I'm all done with slow disk on cloud hosts. I have no budget to pay for a colo or a dedicated host. I'm planning on building a server with commodity components and an Intel SSD. I figure I can build a server with a quad core AMD chip, an Intel SSD and extra memory and Disks I have lying around for about $500.
A Comcast Business Broadband package gets me 22 Mbps/5 Mbps for $100 a month. Double that for 50Mbps/10Mbps.
I don't need 5 nines of reliability. I'm willing to deal with a couple of hours of down time in an emergency while we're getting off the ground.
Why aren't more startups doing this? I understand that you might want to buy decent "enterprise" hardware at some point if your site takes off. But, hardware is dirt cheap compared to the crap offerings you get on cloud hosts. Am I missing something?
$135 / month buys you two 1.5GB Linode instances or one 2GB Slicehost instance (I use Slicehost but they seem to be much more expensive compared to Linode).
The reason I see renting VPSs, especially at the beginning, as a smart thing is that you are postponing the actual hardware costs towards a later time, when you are (presumably) profitable. And if you decide to cancel the whole thing, it's just a matter of shutting down the instances and that's it. It just seems much more convenient.

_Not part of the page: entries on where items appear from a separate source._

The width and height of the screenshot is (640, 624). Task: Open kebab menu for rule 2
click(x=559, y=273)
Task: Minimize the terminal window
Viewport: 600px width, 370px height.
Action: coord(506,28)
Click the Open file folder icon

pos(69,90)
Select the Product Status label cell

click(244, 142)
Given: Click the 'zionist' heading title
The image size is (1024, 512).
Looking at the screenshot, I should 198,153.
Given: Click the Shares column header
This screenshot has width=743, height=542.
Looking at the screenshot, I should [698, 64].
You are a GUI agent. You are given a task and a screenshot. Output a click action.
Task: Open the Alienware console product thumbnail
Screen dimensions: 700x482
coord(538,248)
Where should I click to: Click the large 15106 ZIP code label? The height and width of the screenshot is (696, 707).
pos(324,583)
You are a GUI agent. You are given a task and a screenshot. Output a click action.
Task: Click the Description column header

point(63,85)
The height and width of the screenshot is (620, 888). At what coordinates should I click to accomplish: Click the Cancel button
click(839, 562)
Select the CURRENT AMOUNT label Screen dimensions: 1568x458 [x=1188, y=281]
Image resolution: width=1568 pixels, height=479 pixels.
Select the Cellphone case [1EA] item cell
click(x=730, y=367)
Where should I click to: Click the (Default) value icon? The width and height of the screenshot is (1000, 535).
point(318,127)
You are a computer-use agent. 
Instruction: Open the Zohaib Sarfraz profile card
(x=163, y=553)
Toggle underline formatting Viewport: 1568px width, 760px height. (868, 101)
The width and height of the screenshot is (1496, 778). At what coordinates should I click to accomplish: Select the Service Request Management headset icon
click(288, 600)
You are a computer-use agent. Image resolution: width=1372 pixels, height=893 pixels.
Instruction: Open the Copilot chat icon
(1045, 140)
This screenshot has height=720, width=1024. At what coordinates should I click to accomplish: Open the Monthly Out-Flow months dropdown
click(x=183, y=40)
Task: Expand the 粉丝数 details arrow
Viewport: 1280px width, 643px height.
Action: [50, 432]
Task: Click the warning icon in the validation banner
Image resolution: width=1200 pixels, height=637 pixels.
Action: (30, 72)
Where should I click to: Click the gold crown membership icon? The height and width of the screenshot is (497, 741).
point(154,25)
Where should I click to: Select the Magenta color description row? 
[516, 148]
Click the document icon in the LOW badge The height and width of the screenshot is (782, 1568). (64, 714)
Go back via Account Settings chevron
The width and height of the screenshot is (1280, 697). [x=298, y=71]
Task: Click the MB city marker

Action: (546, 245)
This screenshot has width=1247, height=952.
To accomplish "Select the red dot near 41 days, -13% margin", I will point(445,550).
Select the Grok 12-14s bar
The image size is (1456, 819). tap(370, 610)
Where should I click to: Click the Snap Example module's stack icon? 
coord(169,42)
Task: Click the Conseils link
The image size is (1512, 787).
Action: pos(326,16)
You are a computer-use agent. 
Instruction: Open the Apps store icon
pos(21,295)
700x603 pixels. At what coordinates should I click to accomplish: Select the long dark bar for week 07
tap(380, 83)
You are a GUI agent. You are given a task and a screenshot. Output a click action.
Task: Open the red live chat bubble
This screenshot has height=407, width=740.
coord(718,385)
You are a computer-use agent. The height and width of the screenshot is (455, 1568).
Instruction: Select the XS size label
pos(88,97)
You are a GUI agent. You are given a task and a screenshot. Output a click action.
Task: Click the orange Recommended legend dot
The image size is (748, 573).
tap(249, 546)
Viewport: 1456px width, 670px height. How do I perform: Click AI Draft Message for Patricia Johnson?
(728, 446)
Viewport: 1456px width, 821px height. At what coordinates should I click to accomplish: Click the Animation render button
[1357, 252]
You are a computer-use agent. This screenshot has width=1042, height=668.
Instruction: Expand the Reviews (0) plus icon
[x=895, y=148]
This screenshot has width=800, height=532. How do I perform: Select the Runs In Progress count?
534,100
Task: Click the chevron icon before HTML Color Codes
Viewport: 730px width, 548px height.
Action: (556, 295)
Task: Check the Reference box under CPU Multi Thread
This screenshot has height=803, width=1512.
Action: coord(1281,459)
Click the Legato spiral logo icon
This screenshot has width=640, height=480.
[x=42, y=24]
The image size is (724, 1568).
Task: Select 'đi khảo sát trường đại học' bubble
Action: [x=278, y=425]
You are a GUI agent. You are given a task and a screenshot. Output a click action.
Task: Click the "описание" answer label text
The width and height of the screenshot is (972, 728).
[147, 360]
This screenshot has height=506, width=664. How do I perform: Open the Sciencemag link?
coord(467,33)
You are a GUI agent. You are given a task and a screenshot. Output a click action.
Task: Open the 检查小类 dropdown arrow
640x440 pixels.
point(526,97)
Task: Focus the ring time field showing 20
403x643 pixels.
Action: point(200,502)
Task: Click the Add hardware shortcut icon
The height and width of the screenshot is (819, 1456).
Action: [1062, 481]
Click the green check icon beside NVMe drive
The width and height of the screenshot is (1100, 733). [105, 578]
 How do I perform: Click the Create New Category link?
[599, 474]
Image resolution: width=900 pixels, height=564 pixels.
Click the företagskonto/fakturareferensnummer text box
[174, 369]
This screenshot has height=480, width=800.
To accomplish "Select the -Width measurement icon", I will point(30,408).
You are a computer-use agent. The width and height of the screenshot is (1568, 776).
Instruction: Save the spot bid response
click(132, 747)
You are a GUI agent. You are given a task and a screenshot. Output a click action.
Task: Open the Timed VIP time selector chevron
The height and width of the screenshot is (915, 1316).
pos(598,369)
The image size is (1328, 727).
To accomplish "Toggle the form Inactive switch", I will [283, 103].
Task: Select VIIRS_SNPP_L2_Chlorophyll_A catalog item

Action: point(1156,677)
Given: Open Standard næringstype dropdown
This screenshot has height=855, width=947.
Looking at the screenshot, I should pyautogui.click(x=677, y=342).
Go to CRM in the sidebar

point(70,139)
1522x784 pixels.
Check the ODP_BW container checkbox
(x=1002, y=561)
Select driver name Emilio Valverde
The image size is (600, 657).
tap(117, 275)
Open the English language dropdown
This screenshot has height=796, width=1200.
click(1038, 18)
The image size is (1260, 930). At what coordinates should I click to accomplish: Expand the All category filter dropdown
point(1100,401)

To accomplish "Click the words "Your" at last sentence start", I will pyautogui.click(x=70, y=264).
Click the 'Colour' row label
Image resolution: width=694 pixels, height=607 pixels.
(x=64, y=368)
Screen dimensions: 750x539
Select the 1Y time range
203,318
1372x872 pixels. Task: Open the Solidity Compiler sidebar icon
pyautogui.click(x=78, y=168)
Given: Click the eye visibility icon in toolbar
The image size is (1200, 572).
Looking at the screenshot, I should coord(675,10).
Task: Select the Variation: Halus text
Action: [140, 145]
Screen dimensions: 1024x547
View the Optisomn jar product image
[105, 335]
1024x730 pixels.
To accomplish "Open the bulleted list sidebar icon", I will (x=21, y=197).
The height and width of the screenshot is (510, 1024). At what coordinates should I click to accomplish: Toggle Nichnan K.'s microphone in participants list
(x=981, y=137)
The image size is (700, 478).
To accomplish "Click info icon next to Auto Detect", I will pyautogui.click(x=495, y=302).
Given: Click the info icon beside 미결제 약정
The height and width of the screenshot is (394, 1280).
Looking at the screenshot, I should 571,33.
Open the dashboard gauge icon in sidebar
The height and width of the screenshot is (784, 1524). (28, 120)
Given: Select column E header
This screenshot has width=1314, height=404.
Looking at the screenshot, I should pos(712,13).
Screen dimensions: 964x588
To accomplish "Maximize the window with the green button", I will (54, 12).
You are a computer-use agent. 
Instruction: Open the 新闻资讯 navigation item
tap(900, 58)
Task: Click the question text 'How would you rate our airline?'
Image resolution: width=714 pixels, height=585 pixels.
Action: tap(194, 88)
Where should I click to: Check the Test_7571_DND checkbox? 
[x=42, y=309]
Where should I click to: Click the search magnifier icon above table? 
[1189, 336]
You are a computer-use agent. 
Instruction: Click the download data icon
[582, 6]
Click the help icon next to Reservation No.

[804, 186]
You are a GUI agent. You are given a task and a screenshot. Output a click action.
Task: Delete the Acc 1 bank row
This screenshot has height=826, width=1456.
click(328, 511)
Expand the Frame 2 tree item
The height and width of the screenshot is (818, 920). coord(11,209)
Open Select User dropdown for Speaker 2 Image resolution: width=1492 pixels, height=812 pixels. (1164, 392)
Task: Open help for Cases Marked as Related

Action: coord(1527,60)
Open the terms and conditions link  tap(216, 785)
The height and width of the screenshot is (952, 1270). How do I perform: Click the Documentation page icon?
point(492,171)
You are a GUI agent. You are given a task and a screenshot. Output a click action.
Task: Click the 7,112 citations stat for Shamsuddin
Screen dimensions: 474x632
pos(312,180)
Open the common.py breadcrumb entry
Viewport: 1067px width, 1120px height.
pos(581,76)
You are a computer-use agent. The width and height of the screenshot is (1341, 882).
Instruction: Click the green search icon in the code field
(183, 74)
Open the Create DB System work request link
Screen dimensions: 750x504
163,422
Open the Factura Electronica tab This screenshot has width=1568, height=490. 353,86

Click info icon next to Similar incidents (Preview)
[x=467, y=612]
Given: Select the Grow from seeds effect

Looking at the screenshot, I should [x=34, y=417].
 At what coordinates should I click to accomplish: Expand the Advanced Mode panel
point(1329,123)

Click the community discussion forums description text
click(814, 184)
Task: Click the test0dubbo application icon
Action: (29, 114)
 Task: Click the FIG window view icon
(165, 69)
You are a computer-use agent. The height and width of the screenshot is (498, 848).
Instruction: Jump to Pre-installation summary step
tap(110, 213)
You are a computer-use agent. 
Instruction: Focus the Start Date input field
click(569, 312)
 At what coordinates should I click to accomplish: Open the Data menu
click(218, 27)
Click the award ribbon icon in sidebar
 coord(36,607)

Now, if you already have the hardware and you trust the electricity/bandwidth provider you could self-host. But investing time and money in hardware and self-hosting might just be the one thing that stops you from doing the right job software-wise. (Of course, unless your service depends precisely on the fine-tuned hardware that you might manage yourself, but I don't think you are in this situation -- it's just a cost discussion).